REVIEW: The Host (Gwoemul)



Taking its cue from both the movies of the 1950s (Them!, Gojira, The Beast From 20,000 Fathoms) and the revisionist monster films (Aliens, Lake Placid) Bong Joon-Ho’s Gwoemul has already become the highest ever grossing film in South Korea. What stands the film apart from other recent big budget Hollywood outings such as King Kong, and Godzilla is that here such is popularity is justly deserved.

Opening with the dumping of toxic chemicals from a U.S. military base into the Han River, the film wastes little time in revealing the ‘monstrous’ result of those actions. When the monster does emerge, it brings its appetite. Tearing through scores of people along the riverbank, the creature, best described as a large angry amorphous amphibian wreaks instant havoc. Among the victims is Hyun-Seo, the young daughter of Gang-Du who lives and works in a riverside canteen with his aging father, and sister, an Olympic archer. Rounded up by authorities fearing a viral contamination, Dang-Du, insisting that his daughter has survived the attack, engineers his family’s escape to go in search of her, and the monster.

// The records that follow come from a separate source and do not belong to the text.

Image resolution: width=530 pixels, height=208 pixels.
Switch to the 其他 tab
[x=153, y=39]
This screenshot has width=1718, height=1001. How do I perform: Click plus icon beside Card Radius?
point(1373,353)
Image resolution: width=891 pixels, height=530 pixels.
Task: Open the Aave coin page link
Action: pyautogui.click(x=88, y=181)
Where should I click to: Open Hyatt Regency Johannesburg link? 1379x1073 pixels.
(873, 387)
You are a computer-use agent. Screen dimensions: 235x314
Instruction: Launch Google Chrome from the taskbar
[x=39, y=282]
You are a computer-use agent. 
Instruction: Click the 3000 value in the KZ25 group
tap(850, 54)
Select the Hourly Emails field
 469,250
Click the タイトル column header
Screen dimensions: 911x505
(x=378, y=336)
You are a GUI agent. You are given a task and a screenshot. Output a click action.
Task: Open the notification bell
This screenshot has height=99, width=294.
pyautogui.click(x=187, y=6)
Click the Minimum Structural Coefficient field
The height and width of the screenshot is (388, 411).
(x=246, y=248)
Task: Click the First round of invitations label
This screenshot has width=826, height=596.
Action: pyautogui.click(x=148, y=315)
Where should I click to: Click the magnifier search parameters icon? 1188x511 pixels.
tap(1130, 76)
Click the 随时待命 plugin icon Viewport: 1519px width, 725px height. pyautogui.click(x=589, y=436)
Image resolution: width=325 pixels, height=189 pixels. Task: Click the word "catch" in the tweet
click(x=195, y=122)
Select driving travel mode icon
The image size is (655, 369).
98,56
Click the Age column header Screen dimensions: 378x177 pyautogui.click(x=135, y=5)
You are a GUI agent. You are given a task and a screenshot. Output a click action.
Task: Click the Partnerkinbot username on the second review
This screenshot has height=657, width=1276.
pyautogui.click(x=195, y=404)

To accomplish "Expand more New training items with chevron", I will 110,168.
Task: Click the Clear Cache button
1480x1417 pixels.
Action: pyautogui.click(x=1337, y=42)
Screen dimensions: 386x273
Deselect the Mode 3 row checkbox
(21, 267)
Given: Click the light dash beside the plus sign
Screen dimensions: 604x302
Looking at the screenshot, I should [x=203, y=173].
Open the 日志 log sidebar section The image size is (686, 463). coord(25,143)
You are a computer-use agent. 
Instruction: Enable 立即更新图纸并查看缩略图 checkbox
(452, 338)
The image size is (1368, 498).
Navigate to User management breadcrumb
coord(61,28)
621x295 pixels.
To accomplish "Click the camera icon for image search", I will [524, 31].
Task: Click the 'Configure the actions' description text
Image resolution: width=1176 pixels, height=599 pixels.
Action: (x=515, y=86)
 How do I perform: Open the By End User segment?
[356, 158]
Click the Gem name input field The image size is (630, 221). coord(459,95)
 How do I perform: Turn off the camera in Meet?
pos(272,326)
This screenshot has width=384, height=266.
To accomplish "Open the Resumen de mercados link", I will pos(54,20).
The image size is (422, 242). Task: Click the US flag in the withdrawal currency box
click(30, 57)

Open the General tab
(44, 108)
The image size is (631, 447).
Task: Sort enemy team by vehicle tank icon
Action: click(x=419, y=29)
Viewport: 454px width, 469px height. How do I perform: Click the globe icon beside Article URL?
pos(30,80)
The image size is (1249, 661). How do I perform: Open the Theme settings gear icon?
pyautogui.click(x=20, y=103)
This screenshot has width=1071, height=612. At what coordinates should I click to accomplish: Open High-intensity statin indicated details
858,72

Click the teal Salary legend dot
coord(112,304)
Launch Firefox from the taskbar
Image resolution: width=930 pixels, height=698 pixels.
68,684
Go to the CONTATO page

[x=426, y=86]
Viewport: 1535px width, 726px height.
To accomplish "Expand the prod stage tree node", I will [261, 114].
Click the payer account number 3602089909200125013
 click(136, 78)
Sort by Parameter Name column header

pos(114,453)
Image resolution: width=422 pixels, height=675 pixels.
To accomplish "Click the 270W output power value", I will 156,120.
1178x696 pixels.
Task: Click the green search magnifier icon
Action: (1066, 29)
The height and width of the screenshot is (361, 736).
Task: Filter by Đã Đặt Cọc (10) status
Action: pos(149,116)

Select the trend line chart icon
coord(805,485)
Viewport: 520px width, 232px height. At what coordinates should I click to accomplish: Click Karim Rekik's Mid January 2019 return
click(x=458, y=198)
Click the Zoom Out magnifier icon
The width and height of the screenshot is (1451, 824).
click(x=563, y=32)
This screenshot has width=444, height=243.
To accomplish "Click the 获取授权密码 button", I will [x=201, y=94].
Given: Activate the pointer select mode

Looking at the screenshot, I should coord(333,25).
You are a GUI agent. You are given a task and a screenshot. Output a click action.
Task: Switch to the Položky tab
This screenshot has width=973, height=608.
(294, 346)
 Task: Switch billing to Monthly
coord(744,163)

Gwoemul’s success is not difficult to account for. Not only does the film look superb, (the monster is a rare example of artful CGI), but the central characters are so likeable, that it’s hard not to feel drawn in emotionally by Dang-Du’s desperate hunt for Hyun-Seo. But while Gwoemul works well as a dynamic ‘monster film’ it is at the same time a highly political work. Lurking beneath the narrative, in the chemical dumping, government cover-up, media spin, unlawful detentions, and the U.S. developed “Agent Yellow” an insecticide designed to kill off the beast, is a deliciously satiric anti-authoritarian sentiment. It’s also one of the best films of the year.